**EXERCISE**:
Your answer should be only the lines below from the one with "Where should I click to: Toggle" to the one with "You are a computer-use agent. Viewport: 516px", repeated exactly, ends included.

**Pixel coordinate grounding data**:

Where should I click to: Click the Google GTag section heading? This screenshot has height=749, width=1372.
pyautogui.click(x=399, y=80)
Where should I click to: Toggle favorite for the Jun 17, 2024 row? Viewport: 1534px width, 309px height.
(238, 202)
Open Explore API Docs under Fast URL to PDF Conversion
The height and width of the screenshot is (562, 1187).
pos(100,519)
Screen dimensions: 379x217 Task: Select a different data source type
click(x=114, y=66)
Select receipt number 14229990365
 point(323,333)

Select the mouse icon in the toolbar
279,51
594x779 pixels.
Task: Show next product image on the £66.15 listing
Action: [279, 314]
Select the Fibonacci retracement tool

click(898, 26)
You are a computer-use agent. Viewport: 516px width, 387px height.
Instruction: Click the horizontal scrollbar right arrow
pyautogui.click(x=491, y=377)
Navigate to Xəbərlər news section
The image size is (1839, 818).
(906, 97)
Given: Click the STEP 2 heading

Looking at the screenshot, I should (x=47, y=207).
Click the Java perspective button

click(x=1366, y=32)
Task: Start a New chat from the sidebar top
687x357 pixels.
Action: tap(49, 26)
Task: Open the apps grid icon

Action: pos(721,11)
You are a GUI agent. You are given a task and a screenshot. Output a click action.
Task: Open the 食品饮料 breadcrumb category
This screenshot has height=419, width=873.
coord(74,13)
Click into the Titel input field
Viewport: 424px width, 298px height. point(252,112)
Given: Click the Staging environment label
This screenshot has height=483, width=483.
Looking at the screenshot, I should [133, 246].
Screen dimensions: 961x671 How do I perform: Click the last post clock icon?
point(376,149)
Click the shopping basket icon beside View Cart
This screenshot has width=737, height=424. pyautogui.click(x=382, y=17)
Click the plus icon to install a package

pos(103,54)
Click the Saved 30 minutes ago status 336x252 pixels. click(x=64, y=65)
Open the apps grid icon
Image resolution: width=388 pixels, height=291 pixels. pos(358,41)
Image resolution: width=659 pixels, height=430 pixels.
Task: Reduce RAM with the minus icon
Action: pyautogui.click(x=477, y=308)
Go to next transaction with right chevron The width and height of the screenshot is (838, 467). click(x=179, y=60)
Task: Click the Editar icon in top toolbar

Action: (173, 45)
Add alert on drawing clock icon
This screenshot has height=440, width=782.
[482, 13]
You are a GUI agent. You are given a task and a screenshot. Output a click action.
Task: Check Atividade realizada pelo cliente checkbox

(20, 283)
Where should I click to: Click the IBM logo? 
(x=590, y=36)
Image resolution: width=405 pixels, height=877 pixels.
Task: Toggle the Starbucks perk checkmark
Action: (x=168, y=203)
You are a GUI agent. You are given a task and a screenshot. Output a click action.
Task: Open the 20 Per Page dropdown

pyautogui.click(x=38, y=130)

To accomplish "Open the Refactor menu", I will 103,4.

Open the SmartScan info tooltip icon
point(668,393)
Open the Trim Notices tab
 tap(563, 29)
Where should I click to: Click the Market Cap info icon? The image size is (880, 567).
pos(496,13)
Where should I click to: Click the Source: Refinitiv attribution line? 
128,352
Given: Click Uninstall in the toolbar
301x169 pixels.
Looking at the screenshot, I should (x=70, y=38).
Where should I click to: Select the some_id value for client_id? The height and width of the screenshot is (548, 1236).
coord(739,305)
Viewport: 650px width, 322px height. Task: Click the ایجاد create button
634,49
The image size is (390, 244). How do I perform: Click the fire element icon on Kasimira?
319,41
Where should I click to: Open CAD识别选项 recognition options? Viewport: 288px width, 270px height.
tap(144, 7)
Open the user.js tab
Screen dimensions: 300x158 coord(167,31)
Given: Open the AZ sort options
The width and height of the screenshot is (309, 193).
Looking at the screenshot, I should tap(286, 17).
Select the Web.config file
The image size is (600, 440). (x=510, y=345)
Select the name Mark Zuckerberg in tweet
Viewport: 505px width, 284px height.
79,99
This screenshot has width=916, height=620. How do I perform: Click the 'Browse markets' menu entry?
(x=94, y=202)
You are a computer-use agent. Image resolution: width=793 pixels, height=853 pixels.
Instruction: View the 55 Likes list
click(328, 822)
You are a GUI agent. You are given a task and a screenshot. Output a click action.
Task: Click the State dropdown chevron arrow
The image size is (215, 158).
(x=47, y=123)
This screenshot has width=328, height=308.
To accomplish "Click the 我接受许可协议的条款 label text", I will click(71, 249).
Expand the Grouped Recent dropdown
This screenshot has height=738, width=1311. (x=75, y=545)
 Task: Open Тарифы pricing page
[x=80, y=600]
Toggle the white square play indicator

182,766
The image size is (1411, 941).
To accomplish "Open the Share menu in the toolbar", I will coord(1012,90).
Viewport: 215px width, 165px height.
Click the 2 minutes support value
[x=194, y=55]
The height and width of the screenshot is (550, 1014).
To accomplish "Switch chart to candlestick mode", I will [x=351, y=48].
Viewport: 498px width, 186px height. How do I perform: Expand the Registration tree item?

**EXERCISE RESPONSE**:
Where should I click to: Toggle favorite for the Jun 17, 2024 row? Viewport: 1534px width, 309px height.
(238, 202)
Open Explore API Docs under Fast URL to PDF Conversion
The height and width of the screenshot is (562, 1187).
pos(100,519)
Screen dimensions: 379x217 Task: Select a different data source type
click(x=114, y=66)
Select receipt number 14229990365
 point(323,333)

Select the mouse icon in the toolbar
279,51
594x779 pixels.
Task: Show next product image on the £66.15 listing
Action: [279, 314]
Select the Fibonacci retracement tool

click(898, 26)
You are a computer-use agent. Viewport: 516px width, 387px height.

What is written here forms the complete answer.